Bagi warga di wilayah timur Jakarta, dimulainya kedua proyek akan memberikan dampak jangka pendek maupun panjang. Pada jangka pendek, sudah dipastikan akan banyak lahan terkena, serta collateral damage berupa kemacetan ekstra. Untuk jangka panjang, penduduk di wilayah ini memiliki alternatif transportasi untuk menuju ke arah barat (Jakarta dan sekitarnya).
Sehingga diharapkan, kemacetan dead lock yang mengancam Jabodetabek pada 2020 tidak akan terjadi karena bakal banyak warga beralih ke moda transportasi umum, khususnya LRT.
Apakah dengan begini lantas industri otomotif akan menerima dampaknya? Dalam artian penjualan mobil bakal menurun? Kami yakin tidak. Keinginan untuk memiliki kendaraan bermotor diprediksi akan tetap tinggi meski penggunaannya menurun. Lihat saja kota-kota besar seperti Tokyo, Los Angeles, ataupun London.

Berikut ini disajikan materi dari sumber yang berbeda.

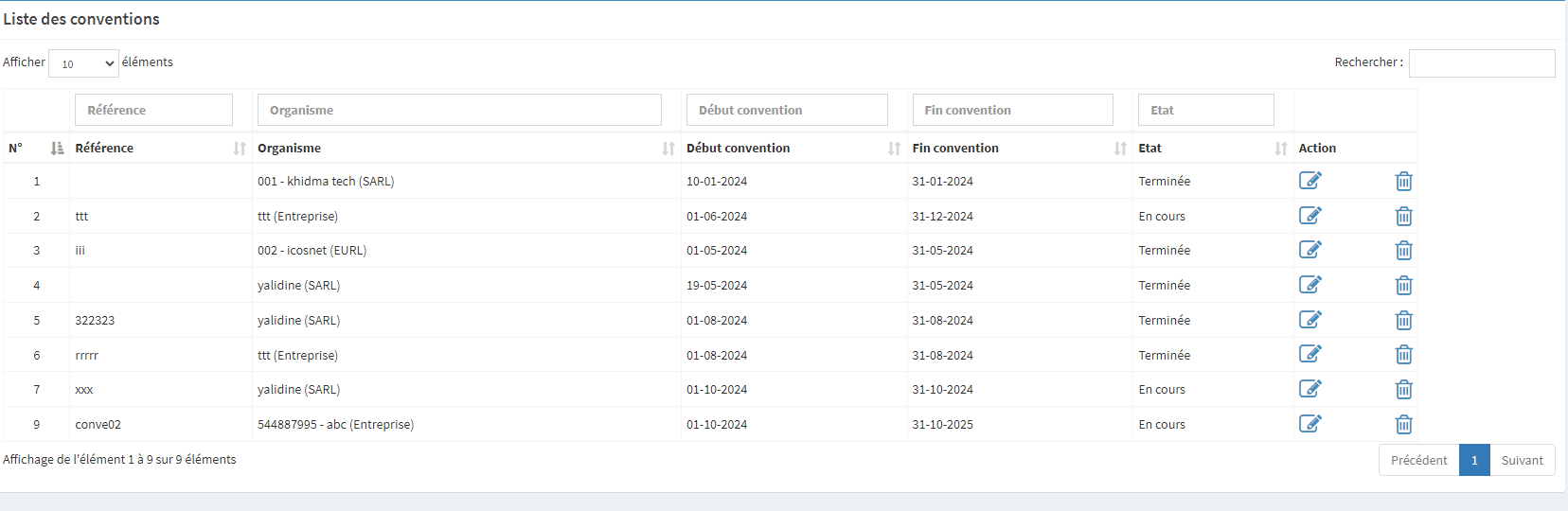The height and width of the screenshot is (511, 1568).
Task: Go to Précédent page
Action: 1417,461
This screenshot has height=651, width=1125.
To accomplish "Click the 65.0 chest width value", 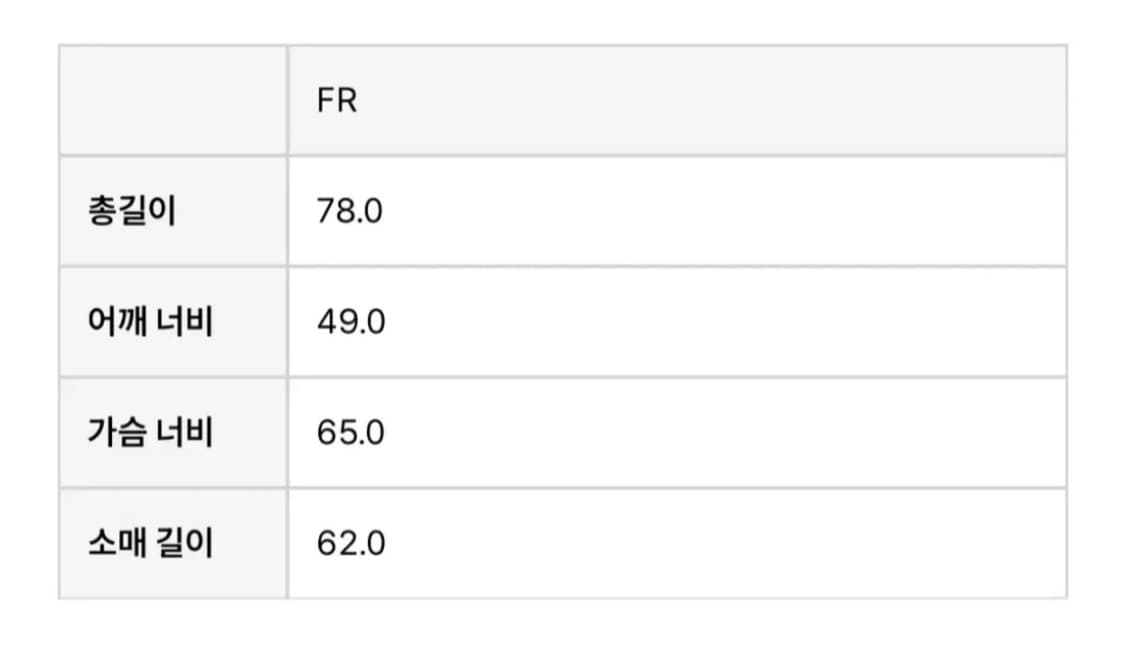I will tap(350, 434).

Apalagi, rasio kepemilikan kendaraan di Indonesia masih sangat rendah. Diperkirakan hanya ada sekitar 77 mobil untuk setiap 1.000 orang. Angka ini di bawah Thailand yang memiliki rasio 165 per 1.000. Ini membuat pasar Indonesia masih sangat menjanjikan di mata prinsipal dunia.
Hal terakhir kami butuhkan adalah upaya mengaitkan pertumbuhan pasar otomotif dengan kemacetan jalan. Please, deh! Utamakan perbaikan infrastruktur dan manajemen transportasi sebelum buru-buru menelurkan kebijakan kontraproduktif. Kami yakin pertumbuhan pasar otomotif dan kelancaran transportasi dapat berjalan paralel, selayaknya negara maju.